Comment nos partenaires israélien:nes voient-ils:elles la réaction de l'État face aux crimes du Hamas ?
Ils vivent dans un pays où une majorité de la population a élu un gouvernement d'extrême droite. Un gouvernement auquel tous:toutes nos partenaires sont opposé:es. Avant samedi déjà, le sentiment anti-palestinien était extrêmement fort, de même que le rejet de toute activité et tout activisme israéliens contre l’occupation.
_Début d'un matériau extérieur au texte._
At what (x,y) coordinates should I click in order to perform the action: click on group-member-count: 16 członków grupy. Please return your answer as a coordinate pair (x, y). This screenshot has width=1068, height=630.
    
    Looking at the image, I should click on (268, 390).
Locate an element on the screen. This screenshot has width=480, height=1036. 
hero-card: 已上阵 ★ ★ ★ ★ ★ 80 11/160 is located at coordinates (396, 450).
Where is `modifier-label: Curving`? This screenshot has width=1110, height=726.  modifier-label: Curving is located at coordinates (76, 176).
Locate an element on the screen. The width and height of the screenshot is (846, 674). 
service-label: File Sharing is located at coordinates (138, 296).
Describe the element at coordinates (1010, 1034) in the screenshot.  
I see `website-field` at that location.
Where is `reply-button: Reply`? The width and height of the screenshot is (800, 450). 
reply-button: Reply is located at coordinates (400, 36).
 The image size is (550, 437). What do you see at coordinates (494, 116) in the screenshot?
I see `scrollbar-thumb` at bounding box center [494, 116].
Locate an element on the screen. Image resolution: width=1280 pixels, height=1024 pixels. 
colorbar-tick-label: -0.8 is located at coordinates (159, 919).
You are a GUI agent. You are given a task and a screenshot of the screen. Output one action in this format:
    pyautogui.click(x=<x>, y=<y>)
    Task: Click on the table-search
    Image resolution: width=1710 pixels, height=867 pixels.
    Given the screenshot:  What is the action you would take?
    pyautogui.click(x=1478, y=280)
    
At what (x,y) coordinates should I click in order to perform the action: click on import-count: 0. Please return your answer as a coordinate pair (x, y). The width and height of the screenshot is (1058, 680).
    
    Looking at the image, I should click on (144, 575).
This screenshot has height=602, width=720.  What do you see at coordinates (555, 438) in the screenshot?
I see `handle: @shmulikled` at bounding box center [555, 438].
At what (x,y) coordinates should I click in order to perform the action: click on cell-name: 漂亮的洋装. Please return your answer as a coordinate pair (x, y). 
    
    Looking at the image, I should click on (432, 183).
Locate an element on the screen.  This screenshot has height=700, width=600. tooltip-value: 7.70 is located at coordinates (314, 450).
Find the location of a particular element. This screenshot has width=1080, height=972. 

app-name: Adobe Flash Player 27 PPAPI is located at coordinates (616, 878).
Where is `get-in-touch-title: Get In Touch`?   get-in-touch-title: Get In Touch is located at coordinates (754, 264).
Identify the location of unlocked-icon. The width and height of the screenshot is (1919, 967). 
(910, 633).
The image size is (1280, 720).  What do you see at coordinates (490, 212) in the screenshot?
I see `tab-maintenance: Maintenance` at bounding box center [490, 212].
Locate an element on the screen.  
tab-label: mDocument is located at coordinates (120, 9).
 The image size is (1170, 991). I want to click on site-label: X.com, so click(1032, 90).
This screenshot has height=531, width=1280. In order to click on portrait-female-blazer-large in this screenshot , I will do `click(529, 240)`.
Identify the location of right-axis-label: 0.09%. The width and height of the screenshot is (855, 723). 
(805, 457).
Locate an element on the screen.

Après l'attaque du Hamas contre les communautés israéliennes, qui a fait environ 1 200 morts, des milliers de blessé:es et jusqu'à 150 enlèvements, les appels de nos partenaires à la retenue envers les Palestinien:nes pourraient les éloigner d'une grande partie de leur propre société. Il convient de noter que de nombreuses organisations israéliennes demandent la libération des otages. Elles expriment leur horreur et leur consternation face aux massacres du Hamas, mais demandent à l'opinion publique et au gouvernement de ne pas punir les habitant:es de Gaza pour ces actes. Près de la moitié de la population y est âgée de moins de 16 ans.
L’interview a été réalisée par Riad Othman.